S&P Global is making the change effective before the beginning of trading on July 9, according to a statement.
Computer server maker Hewlett Packard Enterprise, also a constituent of the index, said earlier on Wednesday that it had completed its acquisition of Juniper, which makes data center networking hardware. HPE disclosed in a filing that it paid $13.4 billion to Juniper shareholders.
Over the weekend, the two companies reached a settlement with the U.S. Justice Department, which had sued in opposition to the deal. As part of the settlement, HPE agreed to divest its global Instant On campus and branch business.
While tech already makes up an outsized portion of the S&P 500, the index has has been continuously lifting its exposure as the industry expands into more areas of society.
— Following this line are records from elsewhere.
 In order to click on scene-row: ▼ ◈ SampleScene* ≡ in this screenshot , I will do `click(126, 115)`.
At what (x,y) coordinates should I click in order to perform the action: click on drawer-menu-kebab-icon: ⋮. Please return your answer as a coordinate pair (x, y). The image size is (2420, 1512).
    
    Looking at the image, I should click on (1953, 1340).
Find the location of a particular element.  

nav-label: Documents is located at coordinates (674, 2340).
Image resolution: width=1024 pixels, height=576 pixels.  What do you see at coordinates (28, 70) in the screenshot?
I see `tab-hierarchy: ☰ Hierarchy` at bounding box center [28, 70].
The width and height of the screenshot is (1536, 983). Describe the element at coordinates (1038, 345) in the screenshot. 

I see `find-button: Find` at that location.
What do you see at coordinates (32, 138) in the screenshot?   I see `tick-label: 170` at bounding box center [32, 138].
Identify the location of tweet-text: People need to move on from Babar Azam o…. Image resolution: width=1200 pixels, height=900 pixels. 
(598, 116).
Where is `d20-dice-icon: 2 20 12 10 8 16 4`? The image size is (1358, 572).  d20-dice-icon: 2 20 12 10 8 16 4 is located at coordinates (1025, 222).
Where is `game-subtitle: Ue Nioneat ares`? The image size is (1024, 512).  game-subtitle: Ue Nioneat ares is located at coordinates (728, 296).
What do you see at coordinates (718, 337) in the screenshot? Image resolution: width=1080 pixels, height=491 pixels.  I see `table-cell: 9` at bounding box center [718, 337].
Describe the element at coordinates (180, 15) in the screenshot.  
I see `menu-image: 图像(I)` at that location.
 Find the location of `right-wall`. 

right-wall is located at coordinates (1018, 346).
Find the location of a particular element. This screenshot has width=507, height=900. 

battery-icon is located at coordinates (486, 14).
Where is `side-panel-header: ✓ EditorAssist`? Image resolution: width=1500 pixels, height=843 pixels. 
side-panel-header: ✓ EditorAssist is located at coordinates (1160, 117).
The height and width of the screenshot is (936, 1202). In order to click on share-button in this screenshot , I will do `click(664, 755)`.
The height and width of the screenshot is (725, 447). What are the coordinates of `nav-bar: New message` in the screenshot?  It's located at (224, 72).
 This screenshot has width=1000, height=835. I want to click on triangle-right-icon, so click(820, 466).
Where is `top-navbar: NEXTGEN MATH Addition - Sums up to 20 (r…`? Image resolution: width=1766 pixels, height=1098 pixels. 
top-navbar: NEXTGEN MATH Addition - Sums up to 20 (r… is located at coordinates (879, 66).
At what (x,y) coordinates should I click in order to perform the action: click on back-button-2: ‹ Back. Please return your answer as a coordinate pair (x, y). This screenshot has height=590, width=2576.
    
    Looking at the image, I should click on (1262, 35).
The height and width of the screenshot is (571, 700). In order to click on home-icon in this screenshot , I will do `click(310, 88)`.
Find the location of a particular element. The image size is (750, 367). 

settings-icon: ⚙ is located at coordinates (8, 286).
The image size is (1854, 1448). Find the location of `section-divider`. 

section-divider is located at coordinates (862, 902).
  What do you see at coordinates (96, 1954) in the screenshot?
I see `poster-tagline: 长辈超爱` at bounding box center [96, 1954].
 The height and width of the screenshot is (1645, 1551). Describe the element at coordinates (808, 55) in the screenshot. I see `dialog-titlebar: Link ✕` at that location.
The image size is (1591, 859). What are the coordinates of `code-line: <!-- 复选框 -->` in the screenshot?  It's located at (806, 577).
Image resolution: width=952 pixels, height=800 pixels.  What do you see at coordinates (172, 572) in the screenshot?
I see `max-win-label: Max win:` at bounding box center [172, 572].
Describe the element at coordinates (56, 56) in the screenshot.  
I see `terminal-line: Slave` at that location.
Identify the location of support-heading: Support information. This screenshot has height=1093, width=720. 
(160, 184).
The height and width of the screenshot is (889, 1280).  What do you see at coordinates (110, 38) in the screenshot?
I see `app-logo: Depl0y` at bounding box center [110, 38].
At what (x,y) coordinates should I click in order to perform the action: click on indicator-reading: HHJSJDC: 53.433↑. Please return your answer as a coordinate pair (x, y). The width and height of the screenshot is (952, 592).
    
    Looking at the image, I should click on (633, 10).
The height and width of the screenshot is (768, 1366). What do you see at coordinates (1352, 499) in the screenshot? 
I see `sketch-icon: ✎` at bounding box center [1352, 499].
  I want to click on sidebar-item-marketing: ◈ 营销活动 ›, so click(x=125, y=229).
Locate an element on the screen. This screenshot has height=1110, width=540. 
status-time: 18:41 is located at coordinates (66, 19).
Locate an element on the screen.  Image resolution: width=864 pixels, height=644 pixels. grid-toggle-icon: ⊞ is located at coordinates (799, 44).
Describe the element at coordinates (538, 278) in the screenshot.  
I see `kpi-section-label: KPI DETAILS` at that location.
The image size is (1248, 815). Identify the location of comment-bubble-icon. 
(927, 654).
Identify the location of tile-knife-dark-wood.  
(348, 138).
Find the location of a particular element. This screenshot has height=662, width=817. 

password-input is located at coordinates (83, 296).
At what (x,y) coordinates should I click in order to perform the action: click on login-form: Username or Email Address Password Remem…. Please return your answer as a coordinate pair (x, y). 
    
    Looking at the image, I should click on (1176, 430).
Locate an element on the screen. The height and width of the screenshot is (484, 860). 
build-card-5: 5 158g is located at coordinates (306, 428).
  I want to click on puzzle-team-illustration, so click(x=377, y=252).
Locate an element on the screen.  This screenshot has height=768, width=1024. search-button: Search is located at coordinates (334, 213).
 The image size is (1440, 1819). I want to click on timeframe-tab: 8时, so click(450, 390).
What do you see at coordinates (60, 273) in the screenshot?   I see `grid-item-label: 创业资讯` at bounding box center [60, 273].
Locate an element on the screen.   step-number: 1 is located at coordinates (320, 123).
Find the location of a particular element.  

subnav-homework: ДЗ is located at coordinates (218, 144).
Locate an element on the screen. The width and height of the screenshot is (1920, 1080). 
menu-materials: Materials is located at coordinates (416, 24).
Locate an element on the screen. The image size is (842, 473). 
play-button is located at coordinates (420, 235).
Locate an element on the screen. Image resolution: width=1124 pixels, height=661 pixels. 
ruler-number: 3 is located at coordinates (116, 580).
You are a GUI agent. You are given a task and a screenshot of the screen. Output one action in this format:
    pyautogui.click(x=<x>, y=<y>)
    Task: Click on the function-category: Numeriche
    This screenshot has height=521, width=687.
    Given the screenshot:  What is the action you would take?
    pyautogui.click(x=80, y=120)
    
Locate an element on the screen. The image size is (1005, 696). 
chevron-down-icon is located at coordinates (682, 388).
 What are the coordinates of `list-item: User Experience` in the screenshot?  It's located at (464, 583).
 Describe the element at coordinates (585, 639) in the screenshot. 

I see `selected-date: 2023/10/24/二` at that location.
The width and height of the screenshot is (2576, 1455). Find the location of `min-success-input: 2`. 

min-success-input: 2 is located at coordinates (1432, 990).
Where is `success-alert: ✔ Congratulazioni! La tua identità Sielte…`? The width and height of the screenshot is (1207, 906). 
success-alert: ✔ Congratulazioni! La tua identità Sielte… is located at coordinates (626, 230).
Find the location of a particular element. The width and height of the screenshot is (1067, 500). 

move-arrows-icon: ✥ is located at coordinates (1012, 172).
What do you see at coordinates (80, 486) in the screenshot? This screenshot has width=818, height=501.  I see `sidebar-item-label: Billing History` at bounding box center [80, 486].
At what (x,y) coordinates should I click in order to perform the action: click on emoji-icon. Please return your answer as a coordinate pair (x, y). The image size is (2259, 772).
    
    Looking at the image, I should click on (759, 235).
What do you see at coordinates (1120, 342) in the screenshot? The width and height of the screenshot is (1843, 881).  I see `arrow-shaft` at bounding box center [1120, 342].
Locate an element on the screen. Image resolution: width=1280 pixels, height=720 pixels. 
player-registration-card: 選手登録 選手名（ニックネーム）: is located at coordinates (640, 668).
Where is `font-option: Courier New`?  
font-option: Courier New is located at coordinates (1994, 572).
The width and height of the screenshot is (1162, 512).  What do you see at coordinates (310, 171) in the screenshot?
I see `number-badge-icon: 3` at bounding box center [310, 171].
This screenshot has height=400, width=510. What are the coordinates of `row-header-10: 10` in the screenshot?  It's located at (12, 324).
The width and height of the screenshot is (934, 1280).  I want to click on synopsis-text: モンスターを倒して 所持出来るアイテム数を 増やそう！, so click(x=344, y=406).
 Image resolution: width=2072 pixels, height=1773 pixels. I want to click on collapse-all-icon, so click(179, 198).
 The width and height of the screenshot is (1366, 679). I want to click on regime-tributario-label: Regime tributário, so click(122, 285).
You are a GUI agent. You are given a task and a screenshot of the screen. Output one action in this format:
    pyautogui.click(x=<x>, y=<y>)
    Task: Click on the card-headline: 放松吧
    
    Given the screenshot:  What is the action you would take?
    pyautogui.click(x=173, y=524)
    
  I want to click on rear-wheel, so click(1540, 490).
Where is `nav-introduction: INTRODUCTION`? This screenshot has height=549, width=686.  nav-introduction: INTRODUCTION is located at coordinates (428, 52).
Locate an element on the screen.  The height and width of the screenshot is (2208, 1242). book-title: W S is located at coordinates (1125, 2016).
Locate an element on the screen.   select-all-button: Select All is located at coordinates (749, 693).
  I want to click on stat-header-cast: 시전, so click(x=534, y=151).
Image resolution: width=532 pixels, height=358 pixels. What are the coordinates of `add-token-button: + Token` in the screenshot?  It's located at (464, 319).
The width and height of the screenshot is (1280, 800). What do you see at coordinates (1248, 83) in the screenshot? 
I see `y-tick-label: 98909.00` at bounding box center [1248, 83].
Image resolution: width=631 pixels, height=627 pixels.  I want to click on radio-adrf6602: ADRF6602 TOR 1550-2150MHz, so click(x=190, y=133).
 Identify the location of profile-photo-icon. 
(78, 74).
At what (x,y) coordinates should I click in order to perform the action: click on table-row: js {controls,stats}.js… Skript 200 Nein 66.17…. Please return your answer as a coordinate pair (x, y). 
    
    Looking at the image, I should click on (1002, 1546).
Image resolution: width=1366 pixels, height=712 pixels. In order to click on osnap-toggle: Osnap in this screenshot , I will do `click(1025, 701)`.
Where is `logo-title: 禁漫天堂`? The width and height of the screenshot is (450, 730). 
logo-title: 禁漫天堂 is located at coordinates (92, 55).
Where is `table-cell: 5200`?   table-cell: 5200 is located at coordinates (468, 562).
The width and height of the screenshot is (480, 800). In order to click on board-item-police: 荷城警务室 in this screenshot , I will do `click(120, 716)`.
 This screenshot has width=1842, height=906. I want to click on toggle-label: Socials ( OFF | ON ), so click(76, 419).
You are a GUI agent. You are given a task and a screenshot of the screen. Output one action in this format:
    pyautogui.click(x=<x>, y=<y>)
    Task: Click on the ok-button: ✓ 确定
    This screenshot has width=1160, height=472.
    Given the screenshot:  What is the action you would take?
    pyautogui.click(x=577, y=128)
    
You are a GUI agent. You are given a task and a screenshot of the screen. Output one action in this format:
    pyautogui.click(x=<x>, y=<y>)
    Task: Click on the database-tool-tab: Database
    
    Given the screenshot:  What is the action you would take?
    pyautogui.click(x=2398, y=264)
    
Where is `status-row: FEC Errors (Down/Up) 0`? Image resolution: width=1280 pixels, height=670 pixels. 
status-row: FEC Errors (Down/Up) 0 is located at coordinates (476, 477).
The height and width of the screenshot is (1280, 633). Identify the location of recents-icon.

Stocks often rally when they’re added to a major index, as fund managers need to rebalance their portfolios to reflect the changes.
New York-based Datadog went public in 2019. The company generated $24.6 million in net income on $761.6 million in revenue in the first quarter of 2025, according to a statement. Competitors include Cisco, which bought Splunk last year, as well as Elastic and cloud infrastructure providers such as Amazon and Microsoft.
Datadog has underperformed the broader tech sector so far this year. The stock was down 5.5% as of Wednesday’s close, while the Nasdaq was up 5.6%. Still, with a market cap of $46.6 billion, Datadog’s valuation is significantly higher than the median for that index.